[Given records — start]
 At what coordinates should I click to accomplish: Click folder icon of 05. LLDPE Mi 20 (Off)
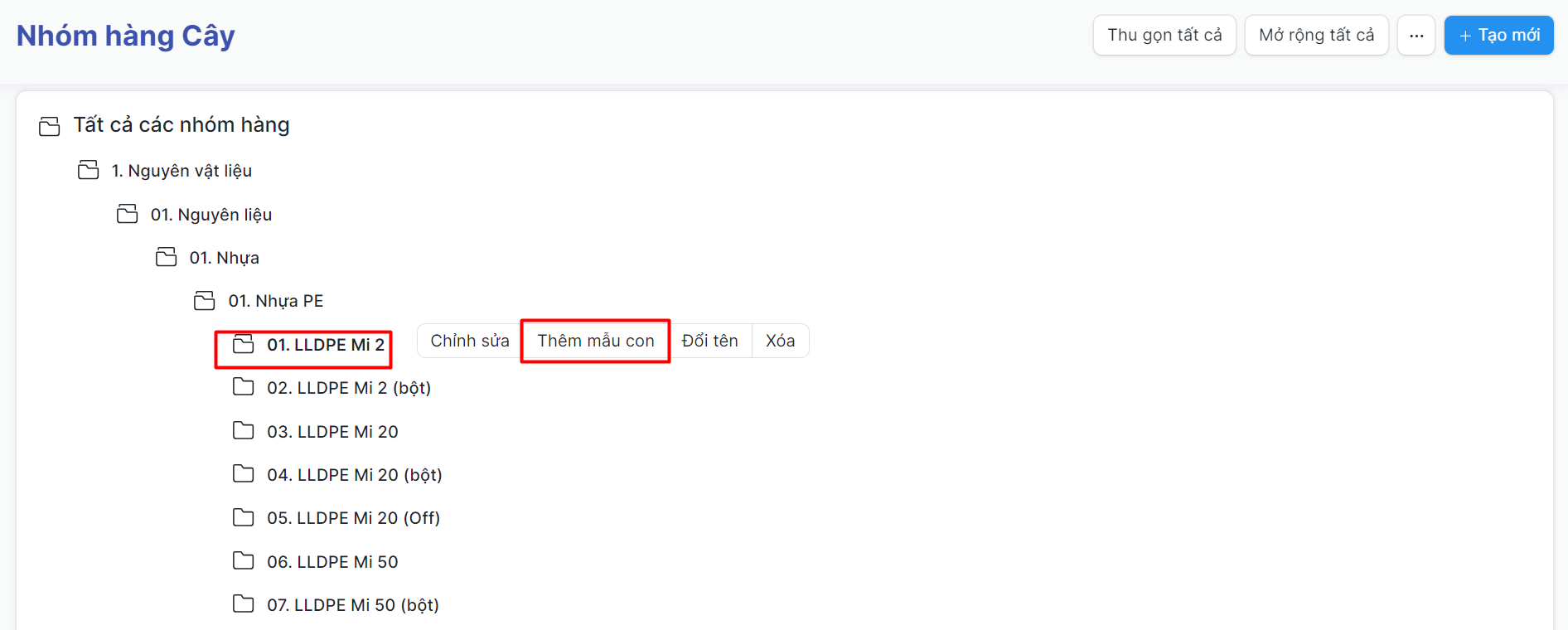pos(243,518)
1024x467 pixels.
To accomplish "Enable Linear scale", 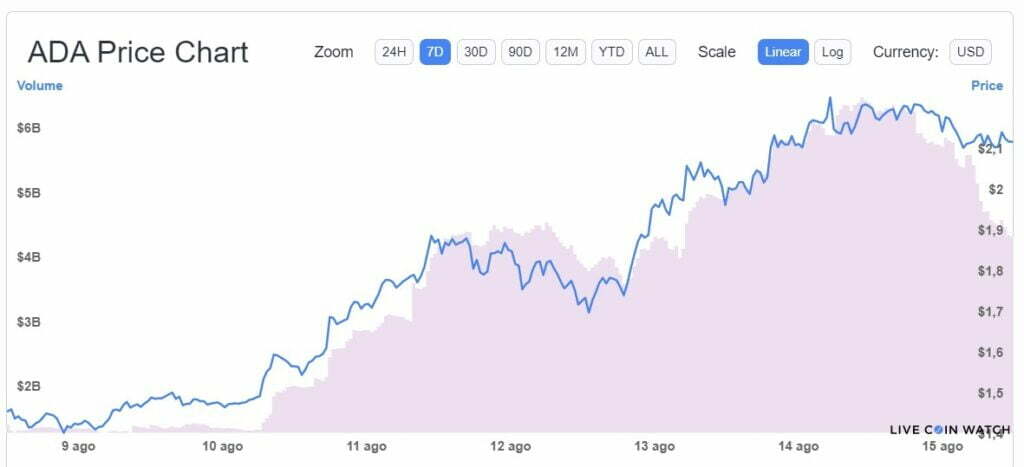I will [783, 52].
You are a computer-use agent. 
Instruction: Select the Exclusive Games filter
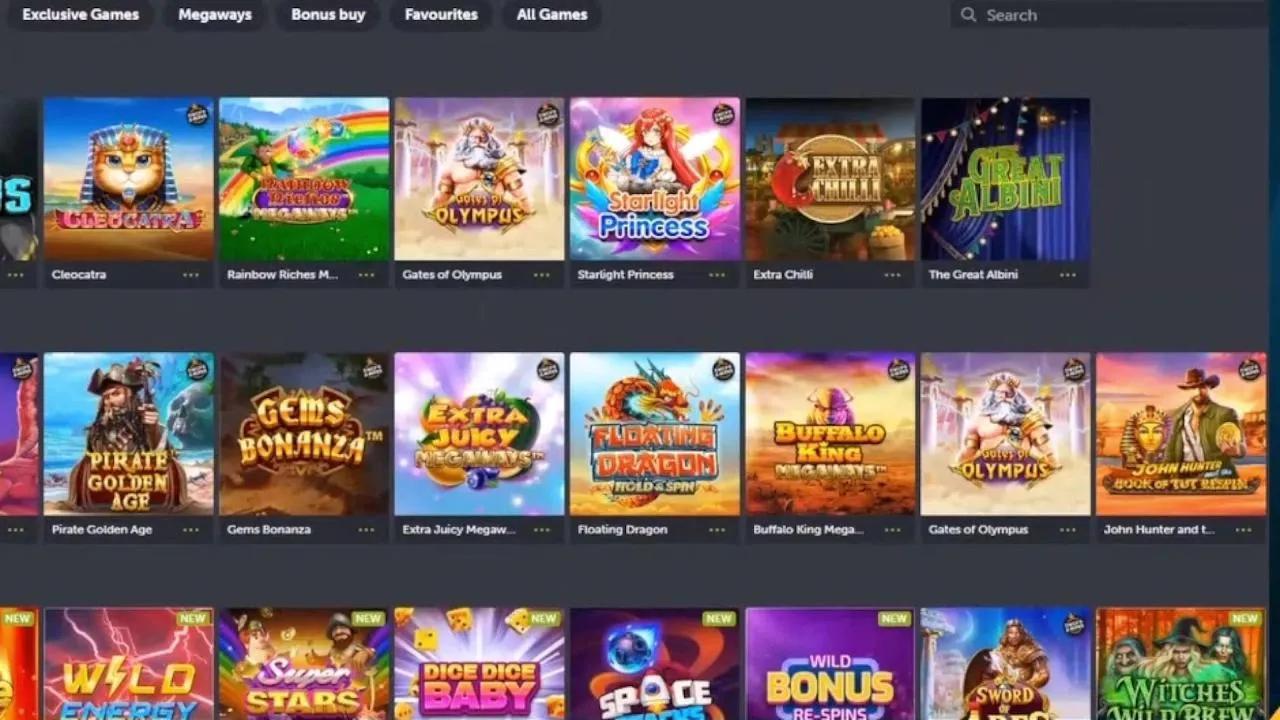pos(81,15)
[Given records — finish]
→ **Your goal**
Only the lines from the one containing "Instruction: Select the" through the last line of the entries above should be copied, exactly as they are and without the pictures.

→ **Output of the task**
Instruction: Select the Exclusive Games filter
pos(81,15)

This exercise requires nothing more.